Coon Hunt Court has now been changed to April Wind Court, the Baltimore Sun reported.

“For more than 175 years, the word ‘coon’ represented racism and bigotry against African-American people,” April Wind Court resident Ambrose Lane Jr. said at the ceremony. “We come here today to right the wrong, to correct the mistake, to continue James Rouse’s vision and dream of an inclusive, neighborly, and multiracial Columbia community.”

James Rouse was the founder of the city of Columbia. Lane Jr. added that it’s a mystery whether or not the racially-charged street name was intentional, but that it no longer mattered.

The city’s Department of Planning and Zoning accepted the petition in July and voted unanimously to approve the name change in September.

“I am pleased to be part of creating a new chapter for this neighborhood and making it more inclusive. By working together, we were able to accomplish this efficiently and quickly,” County Council member Calvin Ball told the newspaper. He helped the group of residents with the name-changing process.
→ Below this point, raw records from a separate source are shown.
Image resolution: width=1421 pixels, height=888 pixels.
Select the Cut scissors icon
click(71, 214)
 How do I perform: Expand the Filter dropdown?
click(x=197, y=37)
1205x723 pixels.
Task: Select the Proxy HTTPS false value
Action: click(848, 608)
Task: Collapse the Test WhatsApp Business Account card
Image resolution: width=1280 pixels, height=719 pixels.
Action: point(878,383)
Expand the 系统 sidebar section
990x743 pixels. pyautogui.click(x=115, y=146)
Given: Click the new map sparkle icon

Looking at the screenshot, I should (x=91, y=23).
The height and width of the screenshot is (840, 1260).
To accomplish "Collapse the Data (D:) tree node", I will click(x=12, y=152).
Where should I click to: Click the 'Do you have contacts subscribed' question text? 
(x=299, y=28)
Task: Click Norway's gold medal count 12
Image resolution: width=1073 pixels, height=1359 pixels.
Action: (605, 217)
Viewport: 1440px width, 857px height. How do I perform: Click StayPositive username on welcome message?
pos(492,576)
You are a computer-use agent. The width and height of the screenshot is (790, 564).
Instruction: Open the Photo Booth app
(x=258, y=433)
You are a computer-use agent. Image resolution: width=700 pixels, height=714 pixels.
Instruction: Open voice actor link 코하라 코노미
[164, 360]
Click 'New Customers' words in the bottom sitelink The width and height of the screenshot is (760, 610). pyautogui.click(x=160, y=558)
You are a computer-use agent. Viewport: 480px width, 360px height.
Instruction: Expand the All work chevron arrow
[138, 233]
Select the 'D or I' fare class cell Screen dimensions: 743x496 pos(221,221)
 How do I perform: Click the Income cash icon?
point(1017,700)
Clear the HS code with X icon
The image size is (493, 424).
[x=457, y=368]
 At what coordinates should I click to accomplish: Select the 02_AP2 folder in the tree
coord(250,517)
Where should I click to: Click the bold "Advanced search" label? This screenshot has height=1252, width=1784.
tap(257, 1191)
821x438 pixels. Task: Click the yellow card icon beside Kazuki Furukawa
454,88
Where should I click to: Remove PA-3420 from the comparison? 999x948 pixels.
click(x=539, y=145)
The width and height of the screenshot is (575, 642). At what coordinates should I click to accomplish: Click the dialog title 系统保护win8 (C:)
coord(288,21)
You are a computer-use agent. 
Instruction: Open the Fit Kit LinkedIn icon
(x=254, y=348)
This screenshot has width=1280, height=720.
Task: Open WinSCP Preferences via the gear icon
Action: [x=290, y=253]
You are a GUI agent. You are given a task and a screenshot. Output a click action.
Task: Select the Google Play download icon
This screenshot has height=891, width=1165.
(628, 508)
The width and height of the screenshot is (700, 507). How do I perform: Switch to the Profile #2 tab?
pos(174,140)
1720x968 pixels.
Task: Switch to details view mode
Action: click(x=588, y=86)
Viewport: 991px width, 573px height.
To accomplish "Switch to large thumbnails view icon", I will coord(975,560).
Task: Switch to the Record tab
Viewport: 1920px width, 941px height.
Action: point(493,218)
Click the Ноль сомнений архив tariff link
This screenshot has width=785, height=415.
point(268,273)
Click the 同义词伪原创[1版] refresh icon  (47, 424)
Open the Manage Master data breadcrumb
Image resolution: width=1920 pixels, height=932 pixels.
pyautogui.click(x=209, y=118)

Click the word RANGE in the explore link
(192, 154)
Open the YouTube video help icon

County Executive Ken Ulman supported the name change as well, calling it “long overdue” on his Facebook page. He said his family moved to Columbia because it was a community that “embraced the values of diversity, acceptance and opportunity.”

“The fact is, the street name Coon Hunt Court does not represent those values, ” Ulman said. “Your new name and your new identity in the community begins today, free of negative racial connotations.”

Khari Lane, another resident, said it was motivating to watch the neighborhood come together for a cause.

She said, “To finally have it done here in 2012, it’s more of a representation of how our culture is changing.”